Eduardo Blandón
Uno lee en muchos lugares, principalmente si son revistas empresariales, temas relacionados con la ética en los negocios. Enjundiosos discursos, a veces llenos de moralina “opusdeiana”, sobre el valor de las buenas prácticas en las transacciones comerciales más allá de la simple buena conducta personal. Se llega a afirmar, quizá para atraer a los más inescrupulosos del gremio, que ser honesto al final puede redundar en ventaja para las utilidades del emprendedor.
Ya es un tópico de moda en esas publicaciones. Nunca se sabe si por cumplimiento de aquello de, “dime de qué hablas y te diré de qué careces”, porque es parte del protocolo para parecer gente honrada (ante todo, las apariencias), o por simplemente satisfacer a sus preceptores morales, a menudo preocupados por la salvación de sus almas semi irredimibles. El caso es que lo moral, como dicen las Escrituras, “está siempre en sus bocas”.

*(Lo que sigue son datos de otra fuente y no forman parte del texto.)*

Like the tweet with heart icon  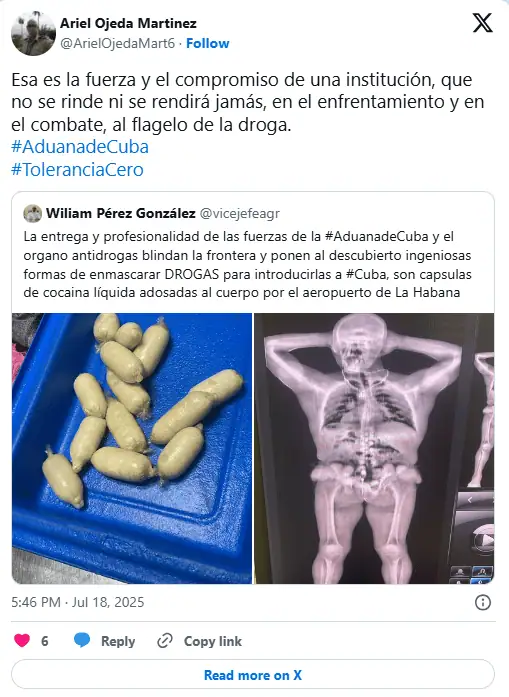(22, 641)
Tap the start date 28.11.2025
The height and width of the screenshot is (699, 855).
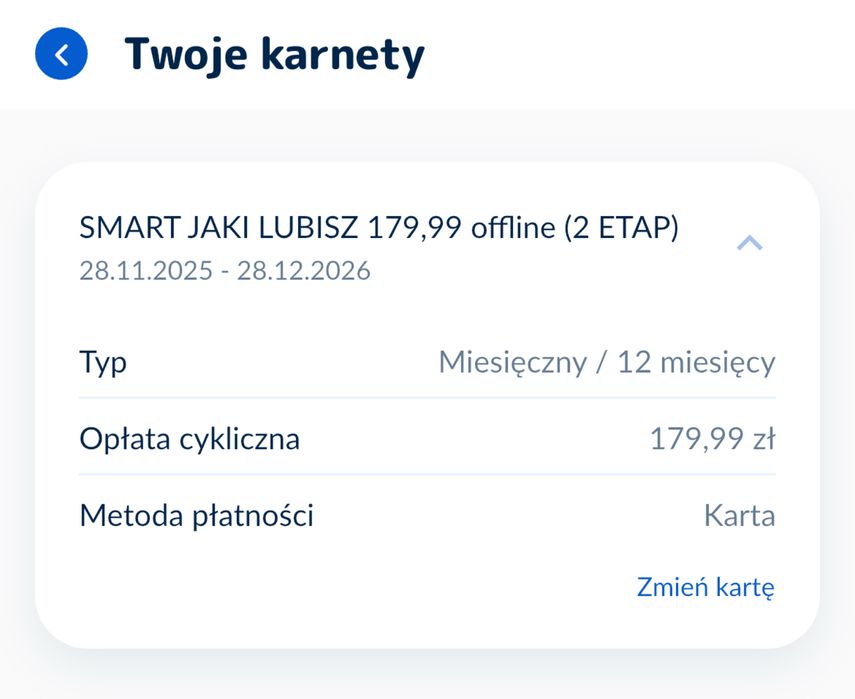146,271
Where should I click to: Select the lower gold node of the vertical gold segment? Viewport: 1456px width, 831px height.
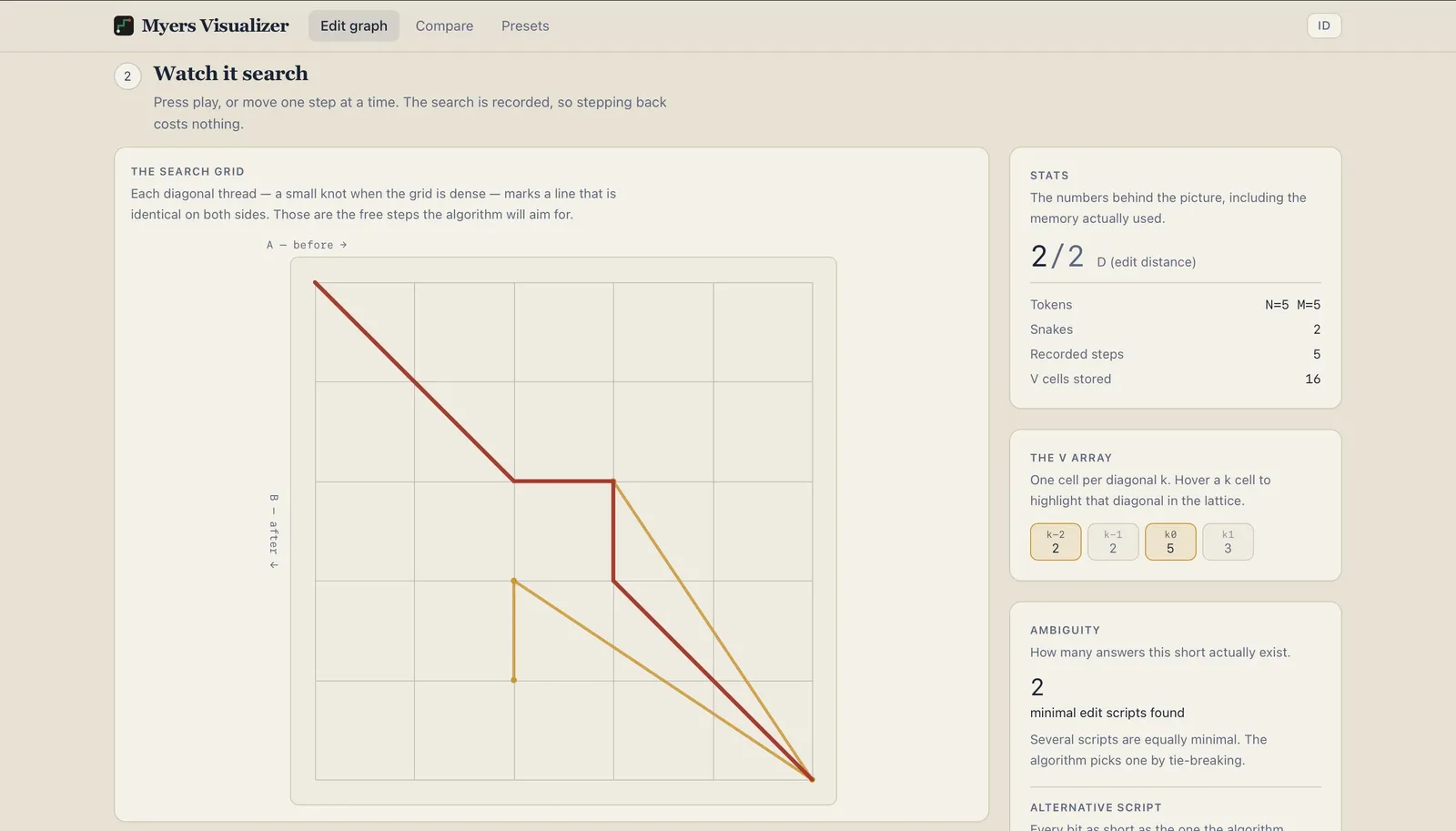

Por desgracia tanta prédica cae frecuentemente en saco roto. Y no se trata de ideologías o mala vibra. Tengo fresco, por ejemplo, el caso de la empresa de telefonía Claro. Si tuvieran un mínimo de decencia, atenderían el volumen de quejas que debe llegar hasta el cielo, no solo por el mal servicio que ofrecen, sino por los cobros ilegales a granel con los que engrosan su pecunio personal (el de los altos directivos, por supuesto), en perjuicio de sus clientes.
¿Cómo lo hace? Las estrategias son variadas y no dudo que las realizan con premeditación, alevosía y ventaja, aunque estoy seguro que los jefes son almas devotas de esas que asisten a distintas iglesias, quizá para limpiar su malhadada conciencia. Una de ellas, es esa de cobrar por servicios que dicen que sus clientes contratan y que cobran puntualmente en las facturas. ¿Cómo es posible? Es otro de esos misterios de los que el Espíritu Santo tiene imposibilidades de explicar.
El caso es que su factura, sin que usted lo sepa, crece cada mes, por su afición a la gastronomía, el mundo de la moda o vaya usted a saber. Usted, dice la empresa, quizá sin enterarse, contrató el servicio, “accidentalmente”, insisten, y… “pues le cargamos ese servicio”. ¿Con quién se queja? ¿Con el Estado? ¿La Diaco? Hay que estar conscientes que estamos desvalidos frente a ese leviatán trasquilador.
La empresa Claro es solo una muestra de la infamia de las grandes empresas (bueno, de la mayoría para que no se ofendan las buenas conciencias). En igual condición están los bancos, ellos son los maestros en el atraco, entidades financieras hechas a la medida del latrocinio global. Tan refinados que a veces hasta mostramos gratitud, moribundos económicamente, al borde del suicidio.
Eso sí, sus directivos saben guardar las maneras. Son elegantes, finos, de muy buen proceder. No matan una mosca. Cuando pueden, visitan el Vaticano y se alían con algún Obispo que, venal, les consigue entradas hasta la cocina de San Pedro. Dejarán su óbolo (ganado a nuestra costilla) y besarán la mano del alto clero romano. Así, regresan impolutos para seguir con esa práctica infame que algún día tendrán que pagar.